Inhalt • 1. MAI
Ein elfjähriger Türke, zwei Jugendliche aus der Kleinstadt und ein gehörnter Provinzpolizist: Sie alle verschlägt es am 1. Mai nach Kreuzberg, wo wie jedes Jahr die Emotionen hochkochen. Vier Leben, vier unterschiedliche Biografien und Ausgangssituationen. Vier Menschen, die ihren ganz persönlichen 1. Mai erleben, nach dem nichts mehr sein wird wie zuvor.

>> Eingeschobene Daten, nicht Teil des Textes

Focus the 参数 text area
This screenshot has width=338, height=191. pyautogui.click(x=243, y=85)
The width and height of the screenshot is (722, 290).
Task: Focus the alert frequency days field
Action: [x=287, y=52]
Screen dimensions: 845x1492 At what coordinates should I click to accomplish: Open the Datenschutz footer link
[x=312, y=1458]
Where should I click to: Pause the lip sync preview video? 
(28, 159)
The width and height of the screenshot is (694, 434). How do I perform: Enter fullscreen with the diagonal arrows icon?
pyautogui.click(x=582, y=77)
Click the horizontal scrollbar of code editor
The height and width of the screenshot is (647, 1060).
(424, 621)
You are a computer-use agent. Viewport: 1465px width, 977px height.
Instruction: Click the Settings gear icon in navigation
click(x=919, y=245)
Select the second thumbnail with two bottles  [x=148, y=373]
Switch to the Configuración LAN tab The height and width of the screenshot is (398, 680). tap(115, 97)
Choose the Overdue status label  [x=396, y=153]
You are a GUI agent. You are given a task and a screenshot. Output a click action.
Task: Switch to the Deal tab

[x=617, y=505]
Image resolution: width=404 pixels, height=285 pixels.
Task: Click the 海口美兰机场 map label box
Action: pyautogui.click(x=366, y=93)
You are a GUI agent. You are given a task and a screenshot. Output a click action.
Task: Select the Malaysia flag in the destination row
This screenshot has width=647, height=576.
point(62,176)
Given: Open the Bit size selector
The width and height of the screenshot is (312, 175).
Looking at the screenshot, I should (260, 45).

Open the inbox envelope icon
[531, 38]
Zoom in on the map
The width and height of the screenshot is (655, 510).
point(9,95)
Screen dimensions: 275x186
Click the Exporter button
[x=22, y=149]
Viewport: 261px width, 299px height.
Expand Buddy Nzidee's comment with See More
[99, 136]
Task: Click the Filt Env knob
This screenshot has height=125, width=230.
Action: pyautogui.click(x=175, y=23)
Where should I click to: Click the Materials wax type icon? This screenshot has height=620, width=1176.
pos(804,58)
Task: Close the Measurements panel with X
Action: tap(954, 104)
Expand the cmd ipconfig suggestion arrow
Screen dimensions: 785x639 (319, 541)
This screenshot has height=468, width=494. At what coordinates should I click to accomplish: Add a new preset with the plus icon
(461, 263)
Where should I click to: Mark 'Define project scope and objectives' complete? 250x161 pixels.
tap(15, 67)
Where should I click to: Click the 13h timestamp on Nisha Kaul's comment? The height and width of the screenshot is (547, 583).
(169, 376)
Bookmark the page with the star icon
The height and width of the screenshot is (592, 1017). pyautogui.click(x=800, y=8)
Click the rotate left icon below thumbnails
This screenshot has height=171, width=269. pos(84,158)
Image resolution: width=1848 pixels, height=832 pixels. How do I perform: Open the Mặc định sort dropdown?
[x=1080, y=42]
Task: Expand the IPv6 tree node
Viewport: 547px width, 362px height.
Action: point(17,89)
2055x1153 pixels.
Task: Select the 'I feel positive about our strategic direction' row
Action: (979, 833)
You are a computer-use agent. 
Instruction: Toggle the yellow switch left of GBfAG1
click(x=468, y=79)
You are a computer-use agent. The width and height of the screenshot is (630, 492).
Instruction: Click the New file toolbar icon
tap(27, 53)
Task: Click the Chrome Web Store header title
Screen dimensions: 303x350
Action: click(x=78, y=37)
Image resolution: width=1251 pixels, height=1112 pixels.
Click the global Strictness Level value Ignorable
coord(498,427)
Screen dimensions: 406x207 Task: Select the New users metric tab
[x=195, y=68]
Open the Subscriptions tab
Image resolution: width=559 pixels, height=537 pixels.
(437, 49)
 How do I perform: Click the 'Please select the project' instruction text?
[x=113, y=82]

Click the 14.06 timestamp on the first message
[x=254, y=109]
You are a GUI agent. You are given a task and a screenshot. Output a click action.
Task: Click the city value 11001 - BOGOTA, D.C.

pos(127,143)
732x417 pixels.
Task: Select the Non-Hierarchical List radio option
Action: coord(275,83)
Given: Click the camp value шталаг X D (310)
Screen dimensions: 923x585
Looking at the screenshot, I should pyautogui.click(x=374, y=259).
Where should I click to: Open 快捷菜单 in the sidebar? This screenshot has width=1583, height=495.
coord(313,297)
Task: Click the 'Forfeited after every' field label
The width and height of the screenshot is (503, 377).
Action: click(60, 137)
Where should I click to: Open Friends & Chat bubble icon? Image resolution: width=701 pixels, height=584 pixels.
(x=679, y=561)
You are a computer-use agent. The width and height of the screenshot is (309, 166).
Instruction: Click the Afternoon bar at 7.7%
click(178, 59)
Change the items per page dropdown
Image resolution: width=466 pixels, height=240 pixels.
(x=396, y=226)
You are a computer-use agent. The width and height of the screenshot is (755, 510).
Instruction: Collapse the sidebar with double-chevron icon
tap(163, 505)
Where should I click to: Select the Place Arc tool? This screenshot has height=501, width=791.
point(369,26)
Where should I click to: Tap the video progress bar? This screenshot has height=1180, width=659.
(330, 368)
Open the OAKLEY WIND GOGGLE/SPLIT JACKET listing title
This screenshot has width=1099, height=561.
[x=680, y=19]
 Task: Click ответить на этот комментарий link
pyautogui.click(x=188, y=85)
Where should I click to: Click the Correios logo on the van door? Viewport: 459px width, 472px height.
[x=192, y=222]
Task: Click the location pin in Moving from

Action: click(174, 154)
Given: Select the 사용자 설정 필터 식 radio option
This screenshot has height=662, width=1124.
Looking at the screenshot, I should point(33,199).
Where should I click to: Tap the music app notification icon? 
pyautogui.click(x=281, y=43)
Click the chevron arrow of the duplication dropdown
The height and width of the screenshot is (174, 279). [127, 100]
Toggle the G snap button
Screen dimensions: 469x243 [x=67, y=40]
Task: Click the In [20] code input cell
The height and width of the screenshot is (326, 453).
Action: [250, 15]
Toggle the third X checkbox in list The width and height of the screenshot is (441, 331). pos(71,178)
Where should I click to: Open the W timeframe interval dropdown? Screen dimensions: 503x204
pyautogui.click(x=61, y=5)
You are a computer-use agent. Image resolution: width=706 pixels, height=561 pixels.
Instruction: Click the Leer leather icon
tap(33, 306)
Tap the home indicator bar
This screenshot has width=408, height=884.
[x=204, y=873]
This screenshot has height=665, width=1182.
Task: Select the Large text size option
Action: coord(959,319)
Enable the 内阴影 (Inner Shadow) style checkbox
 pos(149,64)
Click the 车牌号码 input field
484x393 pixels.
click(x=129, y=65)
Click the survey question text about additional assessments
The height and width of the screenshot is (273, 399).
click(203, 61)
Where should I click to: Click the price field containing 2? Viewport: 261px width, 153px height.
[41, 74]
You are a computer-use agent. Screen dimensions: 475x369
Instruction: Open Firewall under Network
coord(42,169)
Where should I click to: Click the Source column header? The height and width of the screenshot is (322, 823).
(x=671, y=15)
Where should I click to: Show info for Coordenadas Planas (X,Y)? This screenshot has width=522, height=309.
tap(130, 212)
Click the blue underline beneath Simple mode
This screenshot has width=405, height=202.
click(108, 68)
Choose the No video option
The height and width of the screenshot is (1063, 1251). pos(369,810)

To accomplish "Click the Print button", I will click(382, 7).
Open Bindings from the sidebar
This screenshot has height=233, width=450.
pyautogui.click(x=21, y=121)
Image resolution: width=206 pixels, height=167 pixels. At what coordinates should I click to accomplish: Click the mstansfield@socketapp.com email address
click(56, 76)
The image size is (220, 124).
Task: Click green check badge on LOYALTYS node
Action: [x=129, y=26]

Kritik • 1. MAI • 30. April 2008 • Berliner Zeitung
Ralf Schenk entdeckt die These hinter den Episoden: Das Private, nicht das Politische, als Initialzündung für Ausbrüche. "Momentaufnahmen aus der Wirklichkeit, die insgesamt aber den fatalen Eindruck einer Ansammlung von Klischees hinterlassen. Fragt sich nur, ob die Realität eben aus Klischees besteht - oder ob sich in den Köpfen der Autoren schon vor Drehbeginn jene Muster festgesetzt hatten, die dann zu Geschichten verdichtet wurden? ... Viele Klischees und Versatzstücke, aber trotz starker Darsteller nur wenige Momente, die haften bleiben."